The film is beautifully edited, with performances of the play intercut with scenes from rehearsal, arguments between the cast about censorship, scenes from the bustling city life of Tehran and interviews with the cast.
It's interesting that even after the censors have seen the show, it still has a very relevant political message for today. The children may not entirely appreciate the political message but there is also a strong message about speaking your mind and the women in the cast offer inspiring role models for the girls and women in the audience.
A film for anyone interested in the power of theatre and the effect of censorship (a very different film in the film festival that also focuses on censorship in Iran is Fron Tehran to London, which I reviewed here).

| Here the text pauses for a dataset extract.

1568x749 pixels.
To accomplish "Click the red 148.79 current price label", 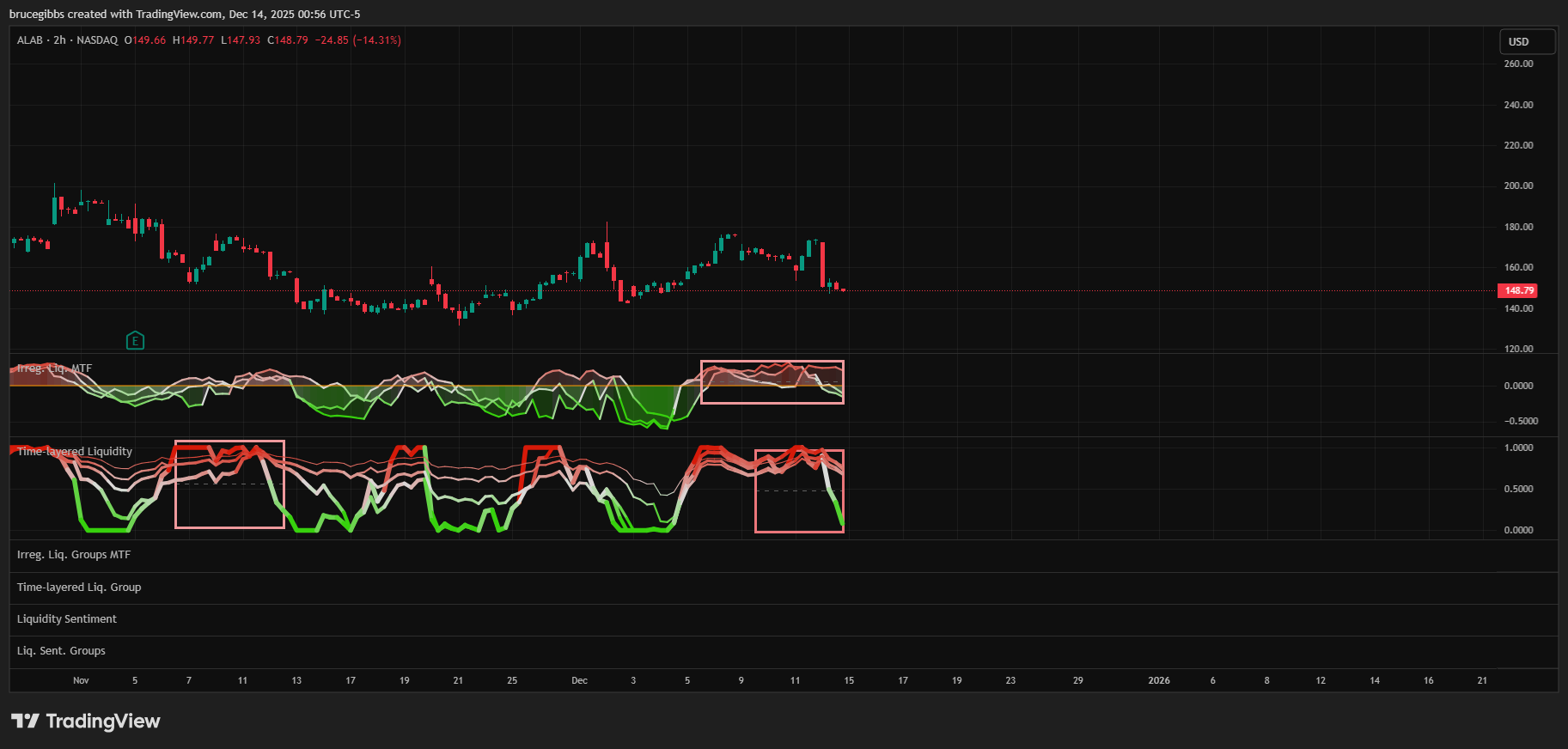I will tap(1518, 290).
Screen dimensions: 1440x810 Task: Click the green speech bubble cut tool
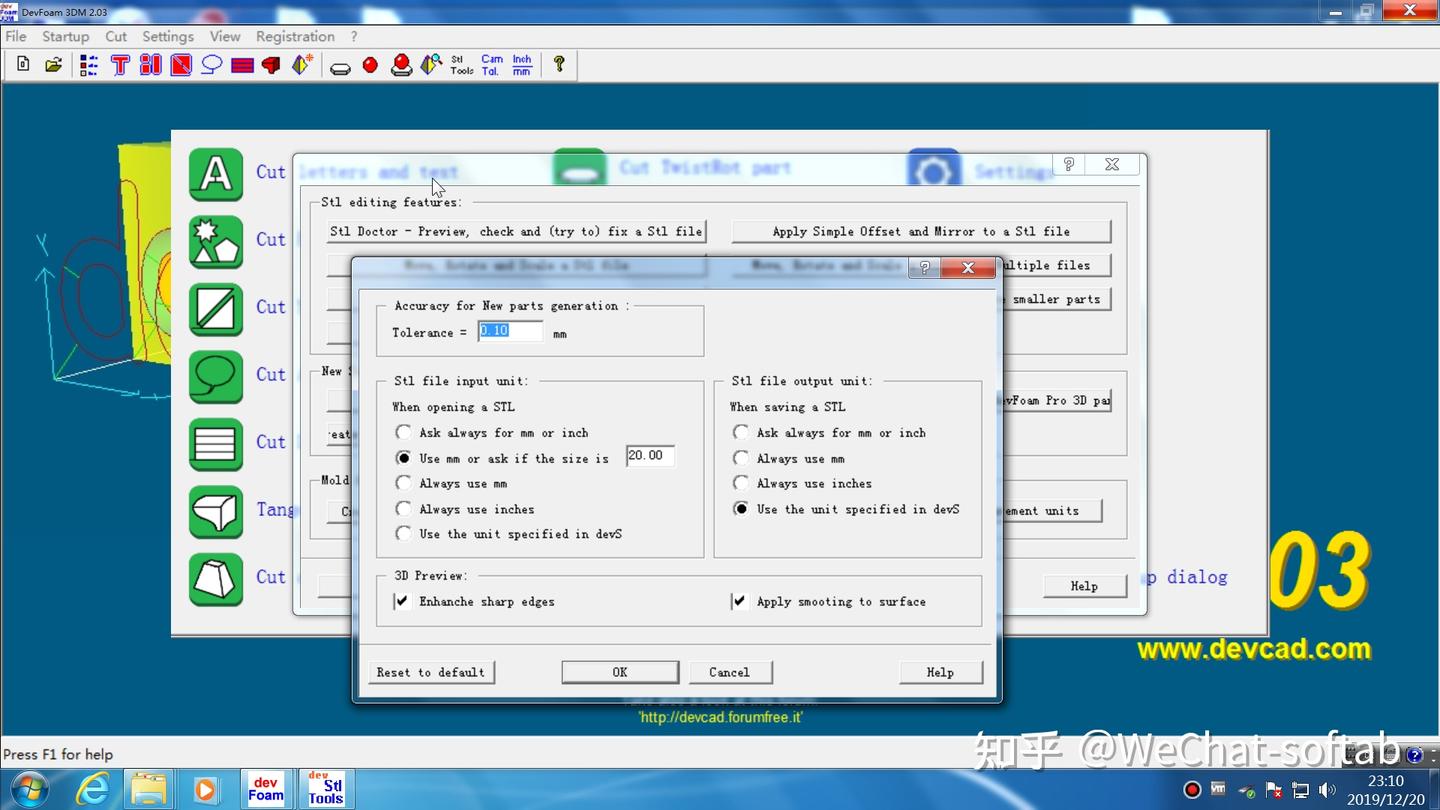pos(215,377)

A similar ancient story about the misuses of power forms the basis for the Chinese film Emperor Visits the Hell. In this case, the source material is the Ming Dynasty classic Journey to the West, which in the film is retold using contemporary characters. The Emperor is now a calligrapher, the Dragon King a petty mobster.
The film is beautifully shot in monochrome, moving from a beautiful lake to claustrophobic interior settings. The story is told with a wonderful deadpan humour, which shows up the absurd contrast between the human and supernatural roles of each character. In ancient times it was much more commonplace to think that supernatural beings walked amongst us and that we could move with ease between the earth, heaven and hell. This film shows how odd those beliefs seem when interwoven into a contemporary setting, but also highlights how people can see themselves as much more important than their everyday roles allow them to be.
Both these films make the viewer appreciate the value and relevance of ancient literature.
These films are showing as part of the Edinburgh International Film Festival:
A Play for Freedom: 2030, 26 June and 1300, 29 June both at Cineworld.
Emperor Visits the Hell: 1815, 26 June (Filmhouse) and 1945, 29 June at Cineworld.
Disclaimer: I have a press pass for the Edinburgh International Film Festival and attended free press screenings of these films.